Akhirnya, aku memutuskan untuk keluar dari kelas. Bukan menuju lapangan yang panas dan penuh dengan sorotan mata, tapi ke taman di belakang sekolah. Tempat itu selalu menjadi pelarianku. Teduh, tenang, dan jauh dari keramaian. Aku bisa menyelesaikan tugasku di sana dengan lebih damai daripada di kelas sendirian.
...»»——⍟——««...
“Aura!”
Aku terkejut, langkahku terhenti. Aku menoleh ke arah suara itu. Nara? Aku mengerutkan dahi, bingung melihat dia berdiri di sana, tersenyum lebar seperti tidak terjadi apa-apa.
“Nara?” tanyaku heran. “Ngapain kamu di sini?”
“Hehehe...” Dia mendekatiku dengan langkah santai. Saat jaraknya cukup dekat, dia mencondongkan tubuhnya sedikit, lalu berbisik, “Aku bolos pelajaran matematika.”
“Hah?!” tanyaku kaget, hampir saja suaraku terlalu keras.
“Syut!
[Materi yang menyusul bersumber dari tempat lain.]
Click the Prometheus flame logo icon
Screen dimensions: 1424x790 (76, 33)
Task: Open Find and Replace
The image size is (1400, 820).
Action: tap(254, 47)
Jangan bilang siapa-siapa, ya?” Dia menaruh jari telunjuk di bibirnya, memberi isyarat agar aku tetap diam.
“I-iya,” jawabku gugup.
Aku menundukkan kepala, tidak ingin tahu lebih jauh. Tapi diam-diam, aku merasa ada sedikit rasa iri. Nara selalu terlihat begitu bebas, seperti tidak pernah peduli apa yang orang lain pikirkan tentang dirinya.
“Kamu mau ke mana, Aura?” tanyanya, suaranya terdengar ringan.
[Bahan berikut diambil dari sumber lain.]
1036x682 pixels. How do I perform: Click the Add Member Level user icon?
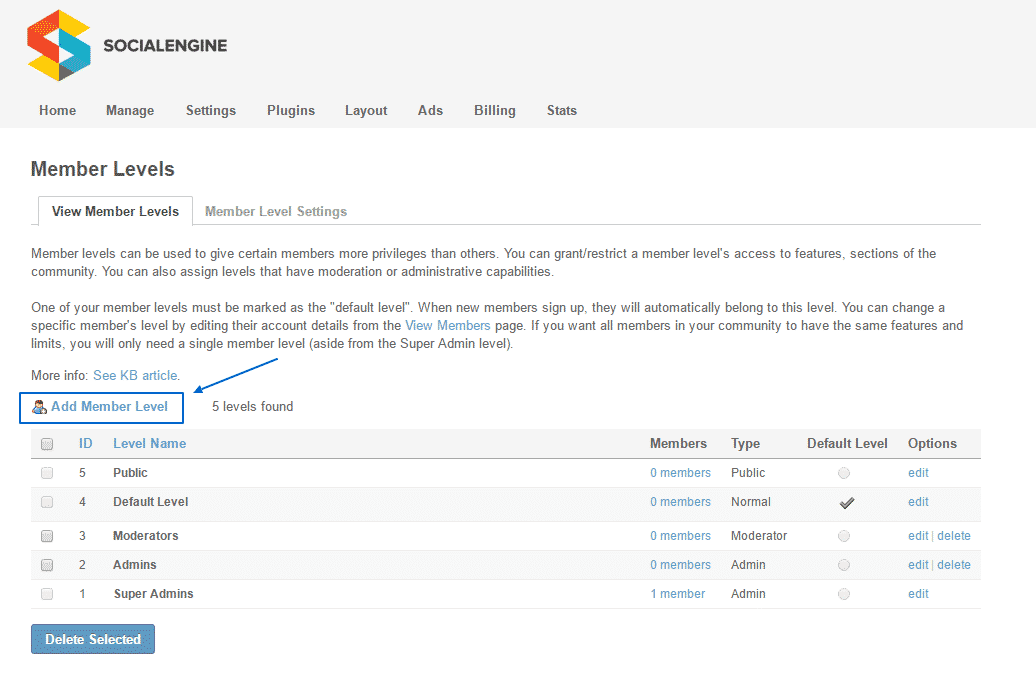click(x=40, y=407)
“Aku mau ke taman. Mau mengerjakan tugas olahraga di sana,” jawabku sambil menunjukkan buku yang kubawa.
“Ya udah,” katanya tiba-tiba. “Aku temenin deh. Mumpung aku lagi bosen juga.”
Aku menatapnya, bingung. “Enggak usah, Nara. Kamu bakal bosen di sana.”
Dia hanya mengangkat bahu santai. “Daripada balik ke kelas dengerin Pak Wahyu ngomong panjang lebar soal geometri, mending aku nongkrong di taman bareng kamu.”
Aku hanya menghela napas pelan. Dia memang keras kepala. Tapi di sisi lain, aku merasa lega juga ada yang mau menemaniku. Setidaknya, aku tidak benar-benar sendiri kali ini.
Kami berjalan bersama menuju taman. Nara, seperti biasa, mulai bercerita tentang hal-hal kecil yang dia alami hari itu. Aku hanya mendengarkan, sesekali mengangguk, dan kadang tersenyum kecil. Kehadirannya yang ceria sedikit menghangatkan suasana hatiku.
Saat tiba di taman, aku memilih bangku panjang di bawah pohon yang rindang. Aku duduk, membuka bukuku, dan mulai melanjutkan tugasku. Nara duduk di sebelahku, memainkan daun yang jatuh di pangkuannya.
“Kenapa kamu nggak bareng teman-temanmu ke lapangan tadi?” tanyanya tiba-tiba.
...»»——⍟——««...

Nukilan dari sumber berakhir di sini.